The ROK and North Korea are keen on the declaration on the end of war. In his news conference held after the latest North-South summit, ROK President Moon Jae-in stated that he will aim at issuing a declaration within this year, indicating that the declaration will not affect the status of U.S. Forces Korea (USFK). It is reckoned that the “reciprocal action” cited in the “September Pyongyang Joint Declaration” as precondition for North Korea’s dismantling of its nuclear facilities refers to this declaration.

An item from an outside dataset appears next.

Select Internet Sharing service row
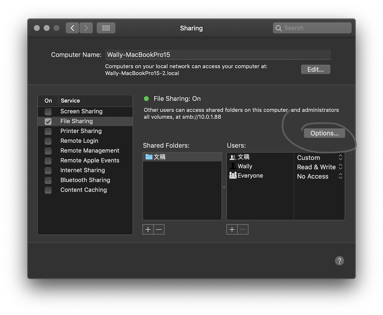 [x=82, y=170]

Japan is wary of this move. A senior government official distanced himself from this proposition, stating: “This is just a matter of Mr. Moon saying so.” A senior Foreign Ministry official also said: “The Pyongyang Joint Declaration says nothing about a declaration of the end of war and (details of their discussions) are not available. The declaration is a matter to be negotiated by the U.S. and North Korea.” Foreign Minister Taro Kono has also maintained that the declaration should not come before denuclearization.

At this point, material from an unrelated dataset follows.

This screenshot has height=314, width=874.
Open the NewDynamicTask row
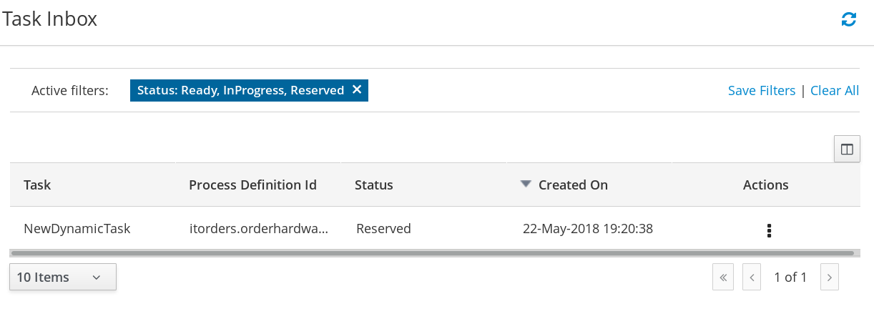[435, 229]
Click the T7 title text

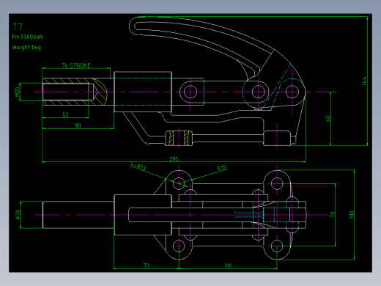pos(18,26)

Although Moon explained that the declaration will be a political declaration, it is fully possible that North Korea may use this as an excuse to demand the discontinuation of U.S.-ROK military exercises and so forth. Trump mentioned the possibility of reducing or withdrawing USFK in the future at the U.S.-DPRK summit in June, but the Japanese government “definitely has no desire” to see drastic changes in the security environment in Japan’s periphery, according to the above senior official. (Slightly abridged)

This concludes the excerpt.